7) ORDER OF OPERATIONS with RADICALS: Radicals function like parentheses when there is an operation under the radical. In other words, if there is addition under the radical, you must do that first (like you would do parentheses first) before finding the root.
EXAMPLE: √ (36 + 64) = 10 not 14!!!!
First add 36 + 64 = 100
Then find √100 = 10

Radicals by themselves function as exponents in order of operations
(that makes sense because they undo exponents).
Actually, roots are FRACTIONAL EXPONENTS!
Square roots = 1/2 power,
Cubed roots = 1/3 power,
Fourth roots = 1/4 power, etc.
So √25 = 25^1/2 = 5
EXAMPLE: 3 + 4√25
you would do powers first...in this case square root of 25 first!
3 + 4(5)
Now do the multiplication
3 + 20
Now do the addition
23

8) THE SQUARE ROOT OF ANYTHING SQUARED IS ITSELF!!!
EXAMPLE: √ 5² = 5
√ (a -7)² = a - 7
RATIONAL SQUARE ROOTS:
Square roots of perfect squares are RATIONAL

REVIEW OF NUMBER SYSTEMS:
Rational numbers are decimals that either terminate or repeat
which means they can be restated into a RATIO a/b of two integers a and b where b is not zero.
Natural numbers: 1, 2, 3, ... are RATIOnal because you can put them over 1
Whole numbers: 0, 1, 2, 3,....are RATIOnal because you can put them over 1
Integers: ....-3, -2, -1, 0, 1, 2, 3,....are RATIOnal because you can put them over 1
Rational numbers = natural, whole, integers PLUS all the bits and pieces in between that can be expressed as repeating or terminating decimals: 2/3, .6, -3.2, -10.7 bar, etc.
Real numbers: all of these! In Algebra II you will find out that there are Imaginary Numbers!
Square roots of NEGATIVE numbers are IMAGINARY

IRRATIONAL SQUARE ROOTS:
Square roots of a nonperfect squares are IRRATIONAL -
They cannot be stated as the ratio of two integers -
As decimals, they never terminate and never repeat -
you round them and use approximately sign.
MOST FAMOUS OF ALL IRRATIONAL NUMBERS IS PI!
(PI DAY IS THIS SATURDAY, BUT WE'LL CELEBRATE IT THIS NEXT MONDAY-- as we approximate PI DAY!)
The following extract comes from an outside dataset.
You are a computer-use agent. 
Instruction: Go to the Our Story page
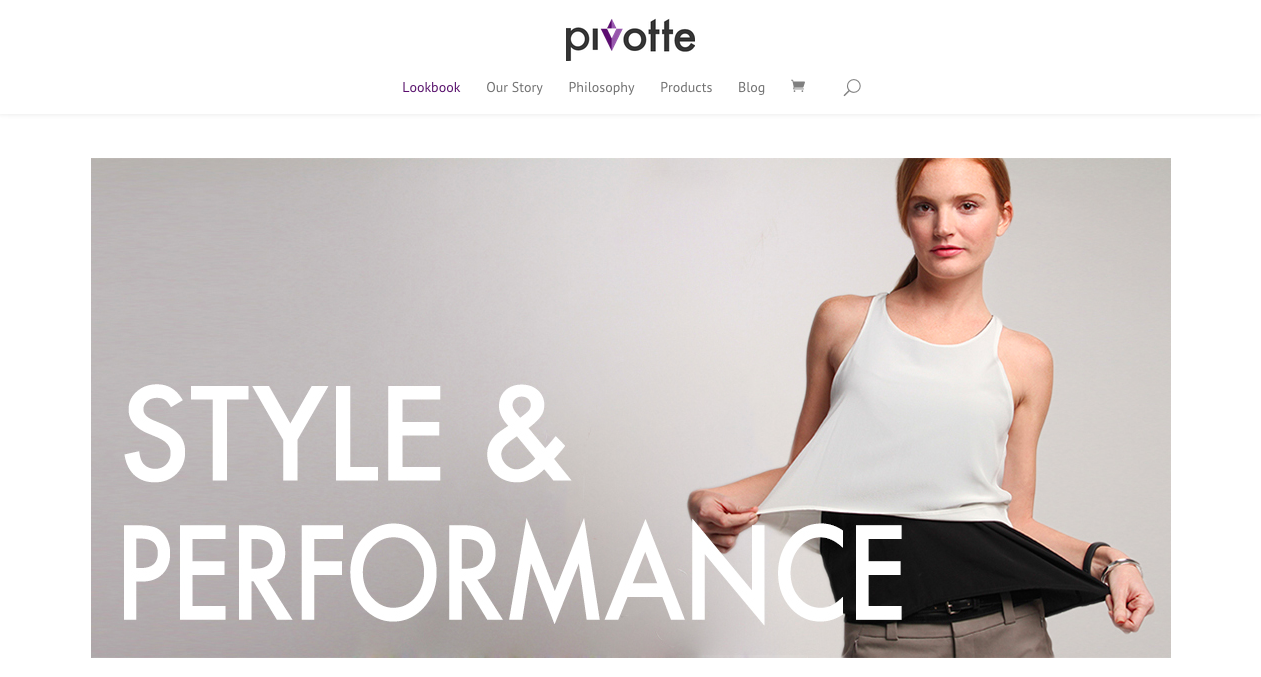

There is another group of irrational numbers: Square roots of nonperfect squares
Square roots are MOSTLY IRRATIONAL!
There are fewer perfect squares than nonperfect!

Here are some perfect squares: 0, 4, 9, 16, 25, 36, etc.
PERFECT SQUARES CAN ALSO BE TERMINATING DECIMALS!
EXAMPLE: √( .04) is rational because it is ± .2

But all the square roots in between these perfect squares are IRRATIONAL
For example, the square root of 2, the square root of 3, the square root of 5, etc.

You can estimate irrational square roots.
For example, the SQRT of 50 is close to 7 because the square root of 49 is 7.
You can estimate that the SQ RT of 50 is 7.1 and then square 7.1 to see what you get.
If that's too much, try 7.05 and square that.
This works much better with a calculator!
And obviously, a calculator will give you irrational square roots to whatever place your calculator goes to.
Remember: These will never end or repeat
(even though your calculator only shows a certain number of places physically!)

RADICAL EXPRESSIONS 11-2
If an expression under the SQ RT sign is NEGATIVE, it does not exist in the REAL numbers!
There is no number that you can square and get a NEGATIVE PRODUCT

VARIABLES UNDER THE SQUARE ROOT SIGN:
If you have a variable under the SQ RT sign,
you need to determine what values of the variable will keep the radicand greater than or equal zero
The square root of x then is only real when x is greater than or equal to zero
The square root of (x + 2) is only real when x + 2 is greater than or equal to 0
Set x + 2 greater than or equal to 0 and solve as an inequality!
You will find that x must be greater than or equal to -2

SPECIAL CASE!!!! a variable squared plus a positive integer under radical:
If you're trying to find the principal square root of x2 (or any variable squared) plus a positive integer, then all numbers will work because a squared number will always end up either positive or zero!
Example: √(x² + 3) under the radical, any number positive or negative will keep the radicand positive (real), because once you square it, it is positive.
Then you're just adding another positive number.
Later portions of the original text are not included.